Sliced-Wasserstein Distance-based Data Selection
This work addresses data selection for anomaly detection in critical decision-making pipelines, but it appears incremental as it builds on existing sliced-Wasserstein distance techniques with new approximations and applications.
The paper tackles the problem of training data selection for anomaly detection by proposing an unsupervised method based on sliced-Wasserstein distance, which offers conservative selection and optimal transport interpretation for critical sectors like power systems. It introduces two efficient approximations for scalability and benchmarks the method on synthetic and real-world datasets, including a new open-source dataset for localized demand response.

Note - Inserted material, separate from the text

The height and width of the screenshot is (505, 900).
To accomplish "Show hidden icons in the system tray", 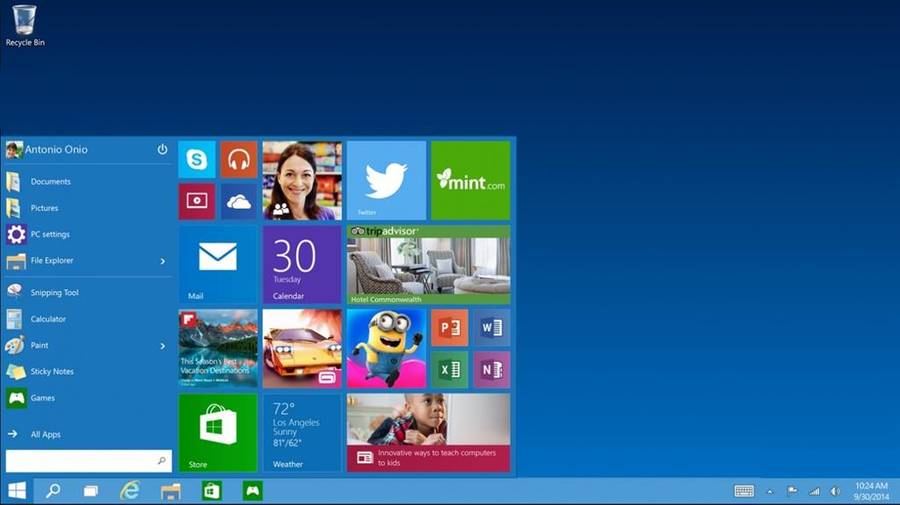I will tap(769, 491).
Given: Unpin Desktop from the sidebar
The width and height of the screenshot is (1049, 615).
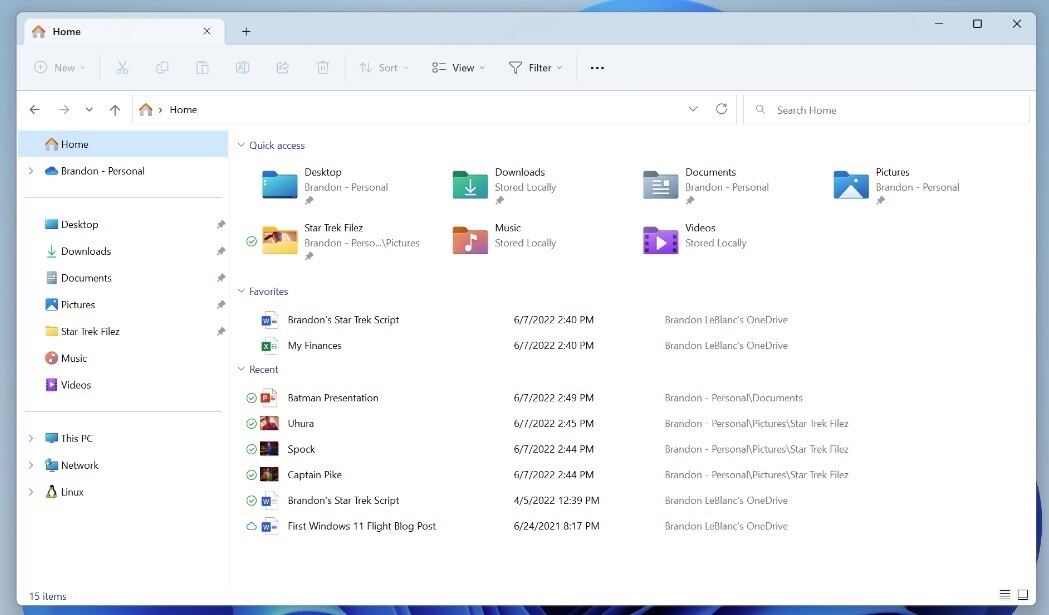Looking at the screenshot, I should point(221,225).
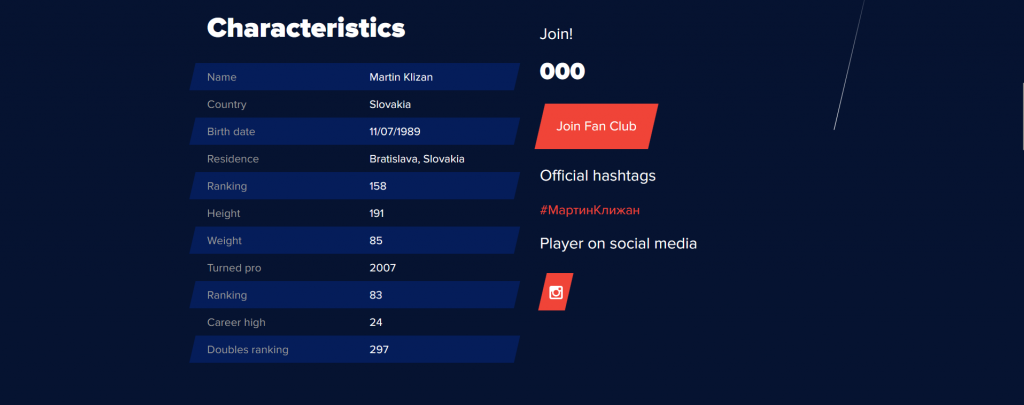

We propose a new unsupervised anomaly detection method based on the sliced-Wasserstein distance for training data selection in machine learning approaches. Our filtering technique is interesting for decision-making pipelines deploying machine learning models in critical sectors, e.g., power systems, as it offers a conservative data selection and an optimal transport interpretation. To ensure the scalability of our method, we provide two efficient approximations. The first approximation processes reduced-cardinality representations of the datasets concurrently. The second makes use of a computationally light Euclidian distance approximation. Additionally, we open the first dataset showcasing localized critical peak rebate demand response in a northern climate. We present the filtering patterns of our method on synthetic datasets and numerically benchmark our method for training data selection. Finally, we employ our method as part of a first forecasting benchmark for our open-source dataset.